### DATA IN THIS EXERCISE
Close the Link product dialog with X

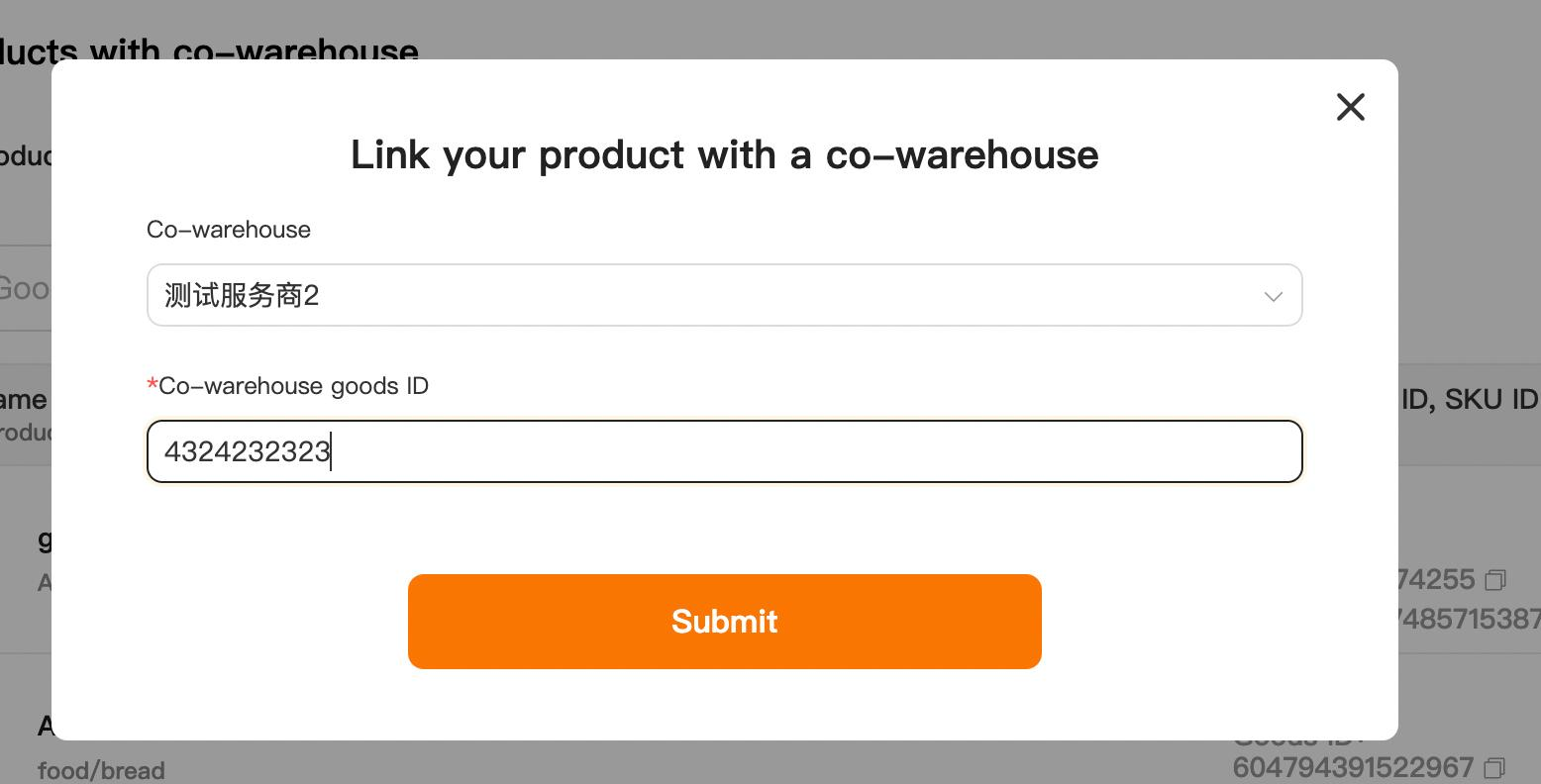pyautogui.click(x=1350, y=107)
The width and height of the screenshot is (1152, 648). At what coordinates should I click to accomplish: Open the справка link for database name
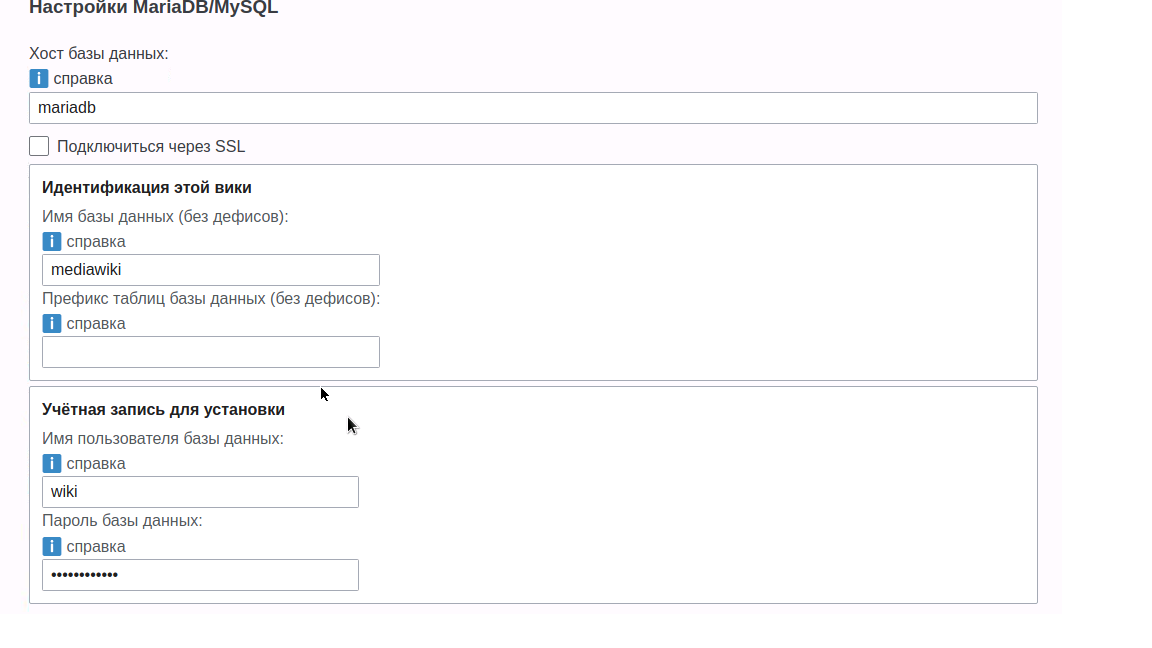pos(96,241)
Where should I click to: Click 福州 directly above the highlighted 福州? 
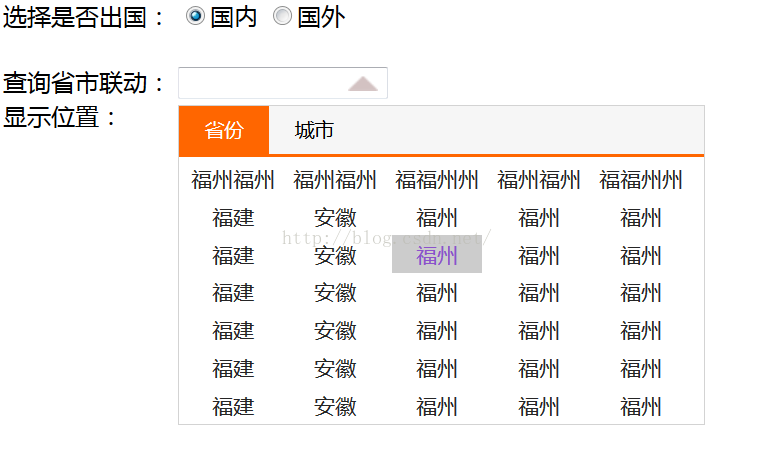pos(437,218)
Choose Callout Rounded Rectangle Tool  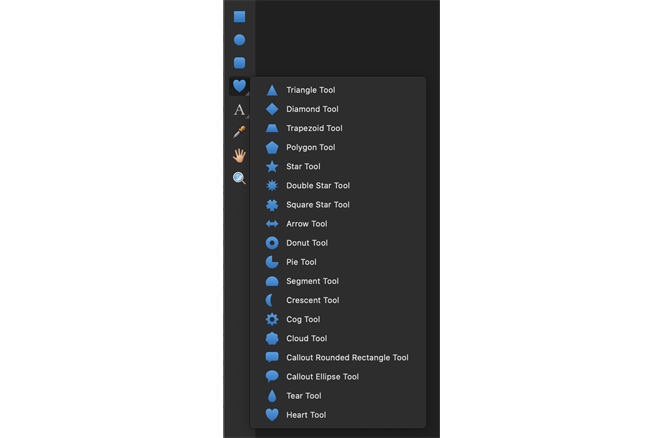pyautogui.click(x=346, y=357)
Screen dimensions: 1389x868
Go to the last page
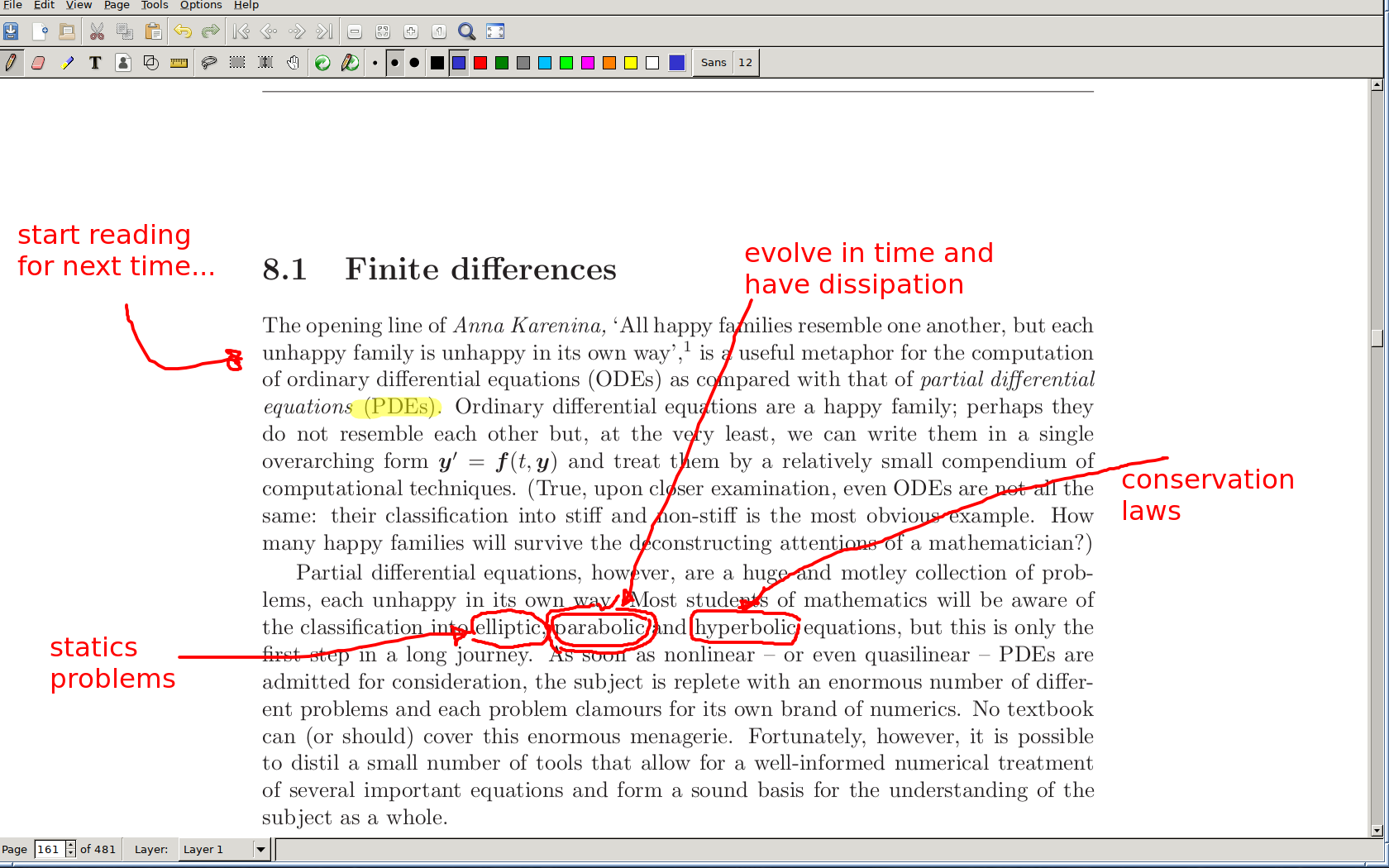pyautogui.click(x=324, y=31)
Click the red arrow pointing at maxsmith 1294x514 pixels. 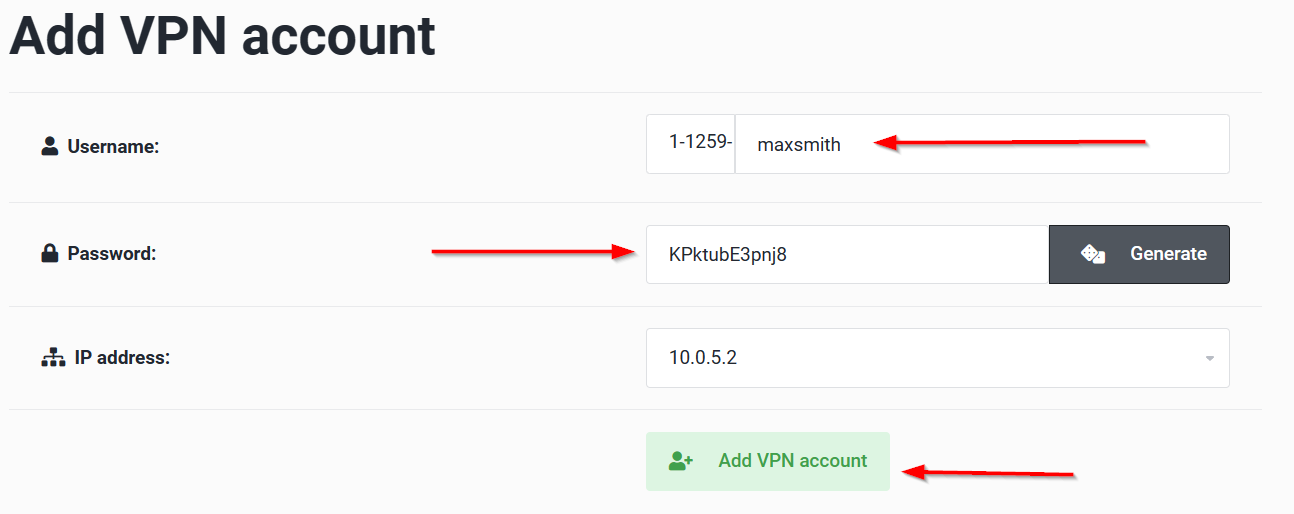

### WORK TO BE COMPLETED
Only an exact copy of the lines from the one with "Go to the last page" through the last line of the listing should be given; pictures must not be included.

### TASK RESULT
Go to the last page
pyautogui.click(x=324, y=31)
Click the red arrow pointing at maxsmith 1294x514 pixels. 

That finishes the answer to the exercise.